Reputation: 6020
I have a table with userIds
and product categories prod
. I want to get a table of unique userIds
and associated most occurring product categories prod
. In other words, I want to know what item categorys each customer is buying the most. How can I achieve this in PL/SQL or Oracle SQL?
|userId|prod|
|------|----|
|123544|cars|
|123544|cars|
|123544|dogs|
|123544|cats|
|987689|bats|
|987689|cats|
I have already seen SO questions for getting the most common value of a column, but how do I get the most common value for each unique userId
?
Upvotes: 1
Views: 591
Reputation: 12486
SELECT user_id, prod, prod_cnt FROM (
SELECT user_id, prod, prod_cnt
, RANK() OVER ( PARTITION BY user_id ORDER BY prod_cnt DESC ) AS rn
FROM (
SELECT user_id, prod, COUNT(*) AS prod_cnt
FROM mytable
GROUP BY user_id, prod
)
) WHERE rn = 1;
In the innermost subquery I am getting the COUNT
of each product by user. Then I rank them using the analytic (window) function RANK()
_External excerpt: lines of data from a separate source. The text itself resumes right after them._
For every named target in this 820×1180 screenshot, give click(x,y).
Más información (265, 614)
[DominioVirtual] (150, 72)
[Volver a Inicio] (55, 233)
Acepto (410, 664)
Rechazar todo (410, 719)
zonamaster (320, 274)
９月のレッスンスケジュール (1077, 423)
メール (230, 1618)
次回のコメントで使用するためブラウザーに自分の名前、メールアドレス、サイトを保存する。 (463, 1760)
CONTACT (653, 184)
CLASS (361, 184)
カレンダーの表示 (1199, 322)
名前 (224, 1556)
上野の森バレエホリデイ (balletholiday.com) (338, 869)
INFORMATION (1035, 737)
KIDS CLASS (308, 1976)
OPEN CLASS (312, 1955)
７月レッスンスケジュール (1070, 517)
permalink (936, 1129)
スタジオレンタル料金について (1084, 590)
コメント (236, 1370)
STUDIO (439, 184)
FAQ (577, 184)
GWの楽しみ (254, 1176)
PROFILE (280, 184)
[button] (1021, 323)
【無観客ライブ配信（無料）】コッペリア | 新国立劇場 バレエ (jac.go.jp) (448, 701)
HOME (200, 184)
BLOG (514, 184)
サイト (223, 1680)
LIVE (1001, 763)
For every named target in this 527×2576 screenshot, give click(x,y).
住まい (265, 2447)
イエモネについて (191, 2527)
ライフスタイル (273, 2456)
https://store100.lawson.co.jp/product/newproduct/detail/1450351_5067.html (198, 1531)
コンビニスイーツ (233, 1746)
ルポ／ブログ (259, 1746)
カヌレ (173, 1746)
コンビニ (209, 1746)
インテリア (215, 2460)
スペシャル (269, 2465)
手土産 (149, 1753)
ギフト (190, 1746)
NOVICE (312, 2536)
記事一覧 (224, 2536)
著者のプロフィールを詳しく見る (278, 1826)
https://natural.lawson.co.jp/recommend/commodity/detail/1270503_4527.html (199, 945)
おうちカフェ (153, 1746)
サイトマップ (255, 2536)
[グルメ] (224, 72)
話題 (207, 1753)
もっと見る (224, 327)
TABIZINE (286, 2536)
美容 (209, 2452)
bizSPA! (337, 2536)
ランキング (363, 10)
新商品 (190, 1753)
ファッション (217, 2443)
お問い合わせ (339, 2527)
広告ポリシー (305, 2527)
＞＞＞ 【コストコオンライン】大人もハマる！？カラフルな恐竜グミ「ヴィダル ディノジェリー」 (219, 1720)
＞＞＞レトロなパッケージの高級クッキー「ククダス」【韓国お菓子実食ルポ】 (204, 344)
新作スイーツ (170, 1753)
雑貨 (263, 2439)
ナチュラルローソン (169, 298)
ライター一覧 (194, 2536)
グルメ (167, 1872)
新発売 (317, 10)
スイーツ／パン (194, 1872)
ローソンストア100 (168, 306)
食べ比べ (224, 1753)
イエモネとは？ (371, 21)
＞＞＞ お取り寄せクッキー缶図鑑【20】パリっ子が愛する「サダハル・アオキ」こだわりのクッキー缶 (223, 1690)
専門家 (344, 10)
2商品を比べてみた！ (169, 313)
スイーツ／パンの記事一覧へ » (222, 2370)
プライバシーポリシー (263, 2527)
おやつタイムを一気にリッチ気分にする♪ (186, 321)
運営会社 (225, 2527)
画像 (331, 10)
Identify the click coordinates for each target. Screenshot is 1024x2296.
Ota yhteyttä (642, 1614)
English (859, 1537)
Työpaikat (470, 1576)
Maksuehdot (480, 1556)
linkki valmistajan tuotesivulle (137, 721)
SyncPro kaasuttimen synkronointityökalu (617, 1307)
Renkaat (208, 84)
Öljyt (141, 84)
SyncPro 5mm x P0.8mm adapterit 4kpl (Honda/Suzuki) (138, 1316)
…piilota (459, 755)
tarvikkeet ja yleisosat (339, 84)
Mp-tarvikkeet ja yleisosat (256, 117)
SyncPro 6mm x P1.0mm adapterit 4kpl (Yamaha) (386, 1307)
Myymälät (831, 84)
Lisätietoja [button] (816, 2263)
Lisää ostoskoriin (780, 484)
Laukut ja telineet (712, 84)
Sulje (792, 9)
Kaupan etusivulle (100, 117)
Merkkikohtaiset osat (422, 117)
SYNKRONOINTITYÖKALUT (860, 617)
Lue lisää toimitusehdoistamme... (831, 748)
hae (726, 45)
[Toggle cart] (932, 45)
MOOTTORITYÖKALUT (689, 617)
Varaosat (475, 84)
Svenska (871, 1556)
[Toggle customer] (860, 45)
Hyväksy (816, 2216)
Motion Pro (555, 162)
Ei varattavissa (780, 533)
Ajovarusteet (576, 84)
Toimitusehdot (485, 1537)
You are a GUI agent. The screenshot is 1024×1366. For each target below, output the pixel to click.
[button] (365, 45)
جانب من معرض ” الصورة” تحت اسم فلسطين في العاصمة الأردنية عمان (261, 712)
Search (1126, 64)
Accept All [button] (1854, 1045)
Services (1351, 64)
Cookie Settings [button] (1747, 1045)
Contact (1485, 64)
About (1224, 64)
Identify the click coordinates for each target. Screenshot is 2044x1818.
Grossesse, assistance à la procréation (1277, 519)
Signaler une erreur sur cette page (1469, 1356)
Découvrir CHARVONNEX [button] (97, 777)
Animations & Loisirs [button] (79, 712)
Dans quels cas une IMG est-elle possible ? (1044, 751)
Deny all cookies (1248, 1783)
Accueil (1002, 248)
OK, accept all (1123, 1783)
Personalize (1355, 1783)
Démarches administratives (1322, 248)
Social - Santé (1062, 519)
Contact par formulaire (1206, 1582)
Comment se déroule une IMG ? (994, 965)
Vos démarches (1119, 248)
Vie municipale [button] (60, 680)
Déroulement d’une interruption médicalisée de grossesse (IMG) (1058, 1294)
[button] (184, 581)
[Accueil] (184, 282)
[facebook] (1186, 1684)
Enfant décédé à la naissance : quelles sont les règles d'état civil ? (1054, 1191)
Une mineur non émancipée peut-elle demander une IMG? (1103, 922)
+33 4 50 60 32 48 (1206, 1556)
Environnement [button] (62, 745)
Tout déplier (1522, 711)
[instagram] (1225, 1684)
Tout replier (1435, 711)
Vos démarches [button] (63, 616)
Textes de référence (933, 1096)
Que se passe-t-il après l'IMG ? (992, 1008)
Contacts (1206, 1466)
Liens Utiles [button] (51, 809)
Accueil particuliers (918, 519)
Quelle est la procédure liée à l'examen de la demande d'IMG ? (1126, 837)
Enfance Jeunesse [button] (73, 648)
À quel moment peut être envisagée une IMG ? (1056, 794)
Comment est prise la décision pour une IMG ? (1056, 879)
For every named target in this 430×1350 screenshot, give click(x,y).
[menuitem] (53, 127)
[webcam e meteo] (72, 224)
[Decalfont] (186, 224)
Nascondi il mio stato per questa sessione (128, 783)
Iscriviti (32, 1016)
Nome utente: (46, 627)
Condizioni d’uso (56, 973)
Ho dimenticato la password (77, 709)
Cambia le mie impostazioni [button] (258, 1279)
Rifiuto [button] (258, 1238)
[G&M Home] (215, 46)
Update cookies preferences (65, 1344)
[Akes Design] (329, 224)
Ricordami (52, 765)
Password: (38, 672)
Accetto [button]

. Then I simply select all of those where the RANK
is equal to 1. Using RANK()
instead of ROW_NUMBER()
ensures that ties will be returned.
Upvotes: 2
Reputation: 3344
You should use just SQL to solve this .. if you really need it in pl/sql, just imbed this query within plsql ..
(setup)
drop table yourtable;
create table yourtable (
userID number,
prod varchar2(10)
)
/
insert into yourtable values ( 123544, 'cars' );
insert into yourtable values ( 123544, 'cars' );
insert into yourtable values ( 123544, 'dogs' );
insert into yourtable values ( 123544, 'cats' );
insert into yourtable values ( 987689, 'bats' );
insert into yourtable values ( 987689, 'cats' );
commit;
-- assuming ties are not broken, this logic returns both ties
with w_grp as (
select userID, prod, count(*) over ( partition by userID, prod ) rgrp
from yourtable
),
w_rnk as (
select userID, prod, rgrp,
rank() over (partition by userID order by rgrp desc) rnk,
from w_grp
)
select distinct userID, prod
from w_rnk
where rnk = 1
/
USERID PROD
---------- ----------
987689 bats
987689 cats
123544 cars
-- assuming you just want 1 .. this will return 1 random one if they are tied. (ie this time it pulled 987689 bats, next time it might pull 987689 cats. It will always return 123544 cars, however, since there is no tie for that one.
with w_grp as (
select userID, prod, count(*) over ( partition by userID, prod ) rgrp
from yourtable
),
w_rnk as (
select userID, prod, rgrp,
row_number() over (partition by userID order by rgrp desc) rnum
from w_grp
)
select userID, prod, rnum
from w_rnk
where rnum = 1
/
USERID PROD RNUM
---------- ---------- ----------
123544 cars 1
987689 bats 1
[edit] Cleaned up unused rank/row_number from functions to avoid confusion [/edit]
Upvotes: 3